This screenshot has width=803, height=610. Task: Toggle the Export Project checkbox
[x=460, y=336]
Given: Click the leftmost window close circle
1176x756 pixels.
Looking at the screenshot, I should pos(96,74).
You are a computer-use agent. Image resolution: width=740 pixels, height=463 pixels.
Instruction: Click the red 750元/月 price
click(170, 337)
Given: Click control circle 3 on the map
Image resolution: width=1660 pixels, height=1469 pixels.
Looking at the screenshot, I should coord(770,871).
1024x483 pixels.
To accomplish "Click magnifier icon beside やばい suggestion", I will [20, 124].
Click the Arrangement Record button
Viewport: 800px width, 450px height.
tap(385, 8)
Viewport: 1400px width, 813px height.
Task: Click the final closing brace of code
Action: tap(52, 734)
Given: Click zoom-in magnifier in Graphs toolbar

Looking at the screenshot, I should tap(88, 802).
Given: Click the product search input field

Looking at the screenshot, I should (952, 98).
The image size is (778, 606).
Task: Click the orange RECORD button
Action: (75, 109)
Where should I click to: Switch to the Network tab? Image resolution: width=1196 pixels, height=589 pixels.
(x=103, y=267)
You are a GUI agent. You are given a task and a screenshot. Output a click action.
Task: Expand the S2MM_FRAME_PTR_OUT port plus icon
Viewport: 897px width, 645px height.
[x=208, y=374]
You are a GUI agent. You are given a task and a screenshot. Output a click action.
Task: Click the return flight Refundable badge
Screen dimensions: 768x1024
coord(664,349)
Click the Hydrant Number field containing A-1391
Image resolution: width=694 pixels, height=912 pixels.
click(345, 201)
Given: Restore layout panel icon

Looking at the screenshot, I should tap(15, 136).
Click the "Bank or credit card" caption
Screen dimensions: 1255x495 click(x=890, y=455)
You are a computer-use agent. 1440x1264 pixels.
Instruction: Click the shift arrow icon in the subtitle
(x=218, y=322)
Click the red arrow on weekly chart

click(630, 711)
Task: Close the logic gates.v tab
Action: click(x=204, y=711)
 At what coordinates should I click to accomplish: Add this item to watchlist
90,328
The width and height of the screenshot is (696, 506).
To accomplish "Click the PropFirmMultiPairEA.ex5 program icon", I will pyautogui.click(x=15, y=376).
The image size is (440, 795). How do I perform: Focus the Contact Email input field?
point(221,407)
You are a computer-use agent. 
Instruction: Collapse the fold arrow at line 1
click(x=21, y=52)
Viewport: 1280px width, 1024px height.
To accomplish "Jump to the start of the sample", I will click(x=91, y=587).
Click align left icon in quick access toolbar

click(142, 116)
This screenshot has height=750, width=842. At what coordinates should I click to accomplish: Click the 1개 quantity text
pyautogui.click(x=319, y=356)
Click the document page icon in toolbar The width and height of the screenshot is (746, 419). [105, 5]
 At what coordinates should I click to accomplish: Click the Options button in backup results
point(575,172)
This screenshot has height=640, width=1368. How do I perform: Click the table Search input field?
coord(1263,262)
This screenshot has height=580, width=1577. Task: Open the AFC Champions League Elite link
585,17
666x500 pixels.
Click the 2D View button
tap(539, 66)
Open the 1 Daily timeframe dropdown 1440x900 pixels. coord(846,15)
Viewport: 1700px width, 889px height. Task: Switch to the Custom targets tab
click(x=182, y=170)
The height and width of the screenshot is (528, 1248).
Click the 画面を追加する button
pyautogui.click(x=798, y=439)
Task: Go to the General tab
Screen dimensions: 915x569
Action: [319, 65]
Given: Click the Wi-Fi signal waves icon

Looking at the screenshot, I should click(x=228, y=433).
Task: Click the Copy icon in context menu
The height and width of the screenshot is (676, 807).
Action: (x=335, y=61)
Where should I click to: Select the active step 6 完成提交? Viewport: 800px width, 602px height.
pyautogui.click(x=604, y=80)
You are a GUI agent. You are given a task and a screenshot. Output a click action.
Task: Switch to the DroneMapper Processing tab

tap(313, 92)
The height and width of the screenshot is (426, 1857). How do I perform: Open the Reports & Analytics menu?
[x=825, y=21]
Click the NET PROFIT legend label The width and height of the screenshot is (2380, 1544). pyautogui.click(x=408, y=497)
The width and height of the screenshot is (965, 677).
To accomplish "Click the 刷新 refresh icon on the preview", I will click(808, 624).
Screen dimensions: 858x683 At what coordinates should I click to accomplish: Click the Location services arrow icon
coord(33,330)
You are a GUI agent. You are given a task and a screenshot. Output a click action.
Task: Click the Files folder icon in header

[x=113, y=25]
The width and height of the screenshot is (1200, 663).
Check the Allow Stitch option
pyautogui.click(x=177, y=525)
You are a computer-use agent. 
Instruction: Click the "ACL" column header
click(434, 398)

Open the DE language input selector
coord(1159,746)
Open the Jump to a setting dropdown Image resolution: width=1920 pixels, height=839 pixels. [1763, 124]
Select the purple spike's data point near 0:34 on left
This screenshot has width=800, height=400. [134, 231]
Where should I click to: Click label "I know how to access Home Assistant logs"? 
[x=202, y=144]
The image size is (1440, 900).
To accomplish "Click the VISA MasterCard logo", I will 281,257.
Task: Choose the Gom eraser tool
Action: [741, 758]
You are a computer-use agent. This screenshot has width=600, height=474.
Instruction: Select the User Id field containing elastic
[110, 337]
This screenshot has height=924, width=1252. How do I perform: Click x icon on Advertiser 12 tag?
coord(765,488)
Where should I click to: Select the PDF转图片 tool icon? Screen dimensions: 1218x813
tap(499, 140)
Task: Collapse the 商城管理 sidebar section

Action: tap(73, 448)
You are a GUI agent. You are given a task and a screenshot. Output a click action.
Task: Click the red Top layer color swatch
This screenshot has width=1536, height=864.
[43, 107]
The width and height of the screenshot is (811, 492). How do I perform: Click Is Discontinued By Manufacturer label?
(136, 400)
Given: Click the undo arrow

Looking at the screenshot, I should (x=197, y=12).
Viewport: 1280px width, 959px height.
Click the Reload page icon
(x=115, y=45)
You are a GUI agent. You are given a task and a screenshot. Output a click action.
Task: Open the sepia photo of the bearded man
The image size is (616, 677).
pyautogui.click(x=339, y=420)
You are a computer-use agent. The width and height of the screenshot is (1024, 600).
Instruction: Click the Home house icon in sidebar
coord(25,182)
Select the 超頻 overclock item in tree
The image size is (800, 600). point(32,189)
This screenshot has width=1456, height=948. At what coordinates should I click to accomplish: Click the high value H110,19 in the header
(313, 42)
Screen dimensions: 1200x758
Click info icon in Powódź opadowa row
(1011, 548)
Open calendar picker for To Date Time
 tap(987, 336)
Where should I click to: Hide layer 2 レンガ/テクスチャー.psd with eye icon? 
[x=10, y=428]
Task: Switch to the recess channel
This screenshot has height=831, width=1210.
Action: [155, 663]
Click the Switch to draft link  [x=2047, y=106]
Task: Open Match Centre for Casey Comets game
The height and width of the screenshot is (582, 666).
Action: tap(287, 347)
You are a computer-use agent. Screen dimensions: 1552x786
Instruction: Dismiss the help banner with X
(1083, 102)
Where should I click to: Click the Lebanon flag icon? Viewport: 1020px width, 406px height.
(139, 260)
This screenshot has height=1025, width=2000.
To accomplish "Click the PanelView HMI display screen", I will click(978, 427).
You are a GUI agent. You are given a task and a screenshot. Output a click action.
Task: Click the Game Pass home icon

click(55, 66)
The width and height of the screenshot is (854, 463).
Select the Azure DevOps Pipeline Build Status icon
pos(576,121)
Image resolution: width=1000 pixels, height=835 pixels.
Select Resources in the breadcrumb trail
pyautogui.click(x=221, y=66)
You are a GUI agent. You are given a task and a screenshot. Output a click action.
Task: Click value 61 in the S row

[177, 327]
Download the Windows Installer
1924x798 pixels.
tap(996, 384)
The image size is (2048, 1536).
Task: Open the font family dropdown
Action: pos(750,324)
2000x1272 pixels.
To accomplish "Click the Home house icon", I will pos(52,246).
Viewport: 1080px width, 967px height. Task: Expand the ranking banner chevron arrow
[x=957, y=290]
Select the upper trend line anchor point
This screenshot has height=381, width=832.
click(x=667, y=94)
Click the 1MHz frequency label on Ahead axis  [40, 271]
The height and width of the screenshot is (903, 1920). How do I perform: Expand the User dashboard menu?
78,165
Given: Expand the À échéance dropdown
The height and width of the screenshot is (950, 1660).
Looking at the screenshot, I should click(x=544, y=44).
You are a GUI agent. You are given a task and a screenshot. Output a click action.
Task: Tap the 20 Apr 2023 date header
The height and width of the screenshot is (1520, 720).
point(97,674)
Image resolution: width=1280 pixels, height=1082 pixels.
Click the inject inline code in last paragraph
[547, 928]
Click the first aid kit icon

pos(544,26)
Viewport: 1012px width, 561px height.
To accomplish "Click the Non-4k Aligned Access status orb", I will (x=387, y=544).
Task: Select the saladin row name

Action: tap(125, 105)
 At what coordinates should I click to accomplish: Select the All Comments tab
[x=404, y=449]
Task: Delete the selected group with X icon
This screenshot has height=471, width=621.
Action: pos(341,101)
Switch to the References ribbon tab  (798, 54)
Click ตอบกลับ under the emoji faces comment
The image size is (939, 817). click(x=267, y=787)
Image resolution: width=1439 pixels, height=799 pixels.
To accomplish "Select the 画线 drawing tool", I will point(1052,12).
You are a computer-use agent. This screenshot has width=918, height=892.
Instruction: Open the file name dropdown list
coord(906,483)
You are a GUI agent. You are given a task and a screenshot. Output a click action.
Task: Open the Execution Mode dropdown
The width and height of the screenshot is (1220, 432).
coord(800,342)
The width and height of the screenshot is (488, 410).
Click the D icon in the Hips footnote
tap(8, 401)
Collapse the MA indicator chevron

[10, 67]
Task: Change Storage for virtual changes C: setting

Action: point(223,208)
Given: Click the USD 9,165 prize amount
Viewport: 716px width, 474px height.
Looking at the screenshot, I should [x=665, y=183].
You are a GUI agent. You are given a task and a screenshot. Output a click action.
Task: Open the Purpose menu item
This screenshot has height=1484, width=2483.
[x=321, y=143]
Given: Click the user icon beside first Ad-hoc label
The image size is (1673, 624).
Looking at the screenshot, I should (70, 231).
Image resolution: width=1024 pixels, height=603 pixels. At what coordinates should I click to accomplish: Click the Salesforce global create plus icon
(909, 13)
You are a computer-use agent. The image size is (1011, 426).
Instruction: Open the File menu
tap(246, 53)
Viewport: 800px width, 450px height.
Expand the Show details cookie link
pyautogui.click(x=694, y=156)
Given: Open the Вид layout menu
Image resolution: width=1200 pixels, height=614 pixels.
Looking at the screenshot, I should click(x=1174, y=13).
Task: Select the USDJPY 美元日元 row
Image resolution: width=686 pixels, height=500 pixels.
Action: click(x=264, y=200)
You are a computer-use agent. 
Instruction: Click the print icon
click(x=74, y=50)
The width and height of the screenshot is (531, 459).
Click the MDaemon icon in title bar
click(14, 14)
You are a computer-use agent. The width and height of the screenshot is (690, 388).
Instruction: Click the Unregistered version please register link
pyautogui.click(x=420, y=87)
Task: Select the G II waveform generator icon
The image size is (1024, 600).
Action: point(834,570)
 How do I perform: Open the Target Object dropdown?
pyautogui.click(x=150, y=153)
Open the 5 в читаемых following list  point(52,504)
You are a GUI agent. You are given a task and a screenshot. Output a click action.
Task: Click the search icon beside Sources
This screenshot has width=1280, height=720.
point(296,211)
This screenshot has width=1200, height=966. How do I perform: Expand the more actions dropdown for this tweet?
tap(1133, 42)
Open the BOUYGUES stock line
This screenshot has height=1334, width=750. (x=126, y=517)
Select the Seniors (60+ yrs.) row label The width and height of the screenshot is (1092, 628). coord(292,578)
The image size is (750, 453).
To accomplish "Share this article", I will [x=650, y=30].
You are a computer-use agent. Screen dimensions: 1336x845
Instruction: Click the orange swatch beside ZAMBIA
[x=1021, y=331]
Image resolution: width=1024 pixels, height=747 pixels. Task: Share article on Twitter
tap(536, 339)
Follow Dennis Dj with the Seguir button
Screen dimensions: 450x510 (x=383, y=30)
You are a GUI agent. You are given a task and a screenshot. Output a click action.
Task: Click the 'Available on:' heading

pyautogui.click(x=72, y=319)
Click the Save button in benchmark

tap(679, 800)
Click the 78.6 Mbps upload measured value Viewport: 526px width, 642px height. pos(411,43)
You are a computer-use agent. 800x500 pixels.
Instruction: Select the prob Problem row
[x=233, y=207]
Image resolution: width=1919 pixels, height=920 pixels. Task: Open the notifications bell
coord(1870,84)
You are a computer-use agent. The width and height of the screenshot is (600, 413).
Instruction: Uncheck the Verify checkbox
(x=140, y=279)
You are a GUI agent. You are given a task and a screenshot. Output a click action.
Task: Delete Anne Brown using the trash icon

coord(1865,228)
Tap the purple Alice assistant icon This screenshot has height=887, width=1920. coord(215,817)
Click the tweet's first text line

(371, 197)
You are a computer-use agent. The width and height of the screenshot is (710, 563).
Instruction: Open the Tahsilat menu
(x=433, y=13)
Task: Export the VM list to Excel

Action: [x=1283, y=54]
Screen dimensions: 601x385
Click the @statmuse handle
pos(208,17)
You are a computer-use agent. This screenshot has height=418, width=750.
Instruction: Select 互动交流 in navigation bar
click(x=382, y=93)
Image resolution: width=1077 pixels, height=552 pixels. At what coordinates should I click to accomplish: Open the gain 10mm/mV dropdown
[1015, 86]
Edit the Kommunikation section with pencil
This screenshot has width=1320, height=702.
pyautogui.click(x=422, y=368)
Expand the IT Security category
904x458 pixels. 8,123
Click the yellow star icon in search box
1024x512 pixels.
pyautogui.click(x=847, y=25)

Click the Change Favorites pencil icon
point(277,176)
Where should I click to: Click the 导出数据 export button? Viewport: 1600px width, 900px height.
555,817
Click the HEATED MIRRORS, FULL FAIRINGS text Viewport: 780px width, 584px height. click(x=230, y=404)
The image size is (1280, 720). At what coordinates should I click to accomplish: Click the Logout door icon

==============================

■ Your goal
Beginning of the records through the line with "Given: Click control circle 3 on the map": return that span exactly and stop there.

■ Exercise answer
This screenshot has width=803, height=610. Task: Toggle the Export Project checkbox
[x=460, y=336]
Given: Click the leftmost window close circle
1176x756 pixels.
Looking at the screenshot, I should pos(96,74).
You are a computer-use agent. Image resolution: width=740 pixels, height=463 pixels.
Instruction: Click the red 750元/月 price
click(170, 337)
Given: Click control circle 3 on the map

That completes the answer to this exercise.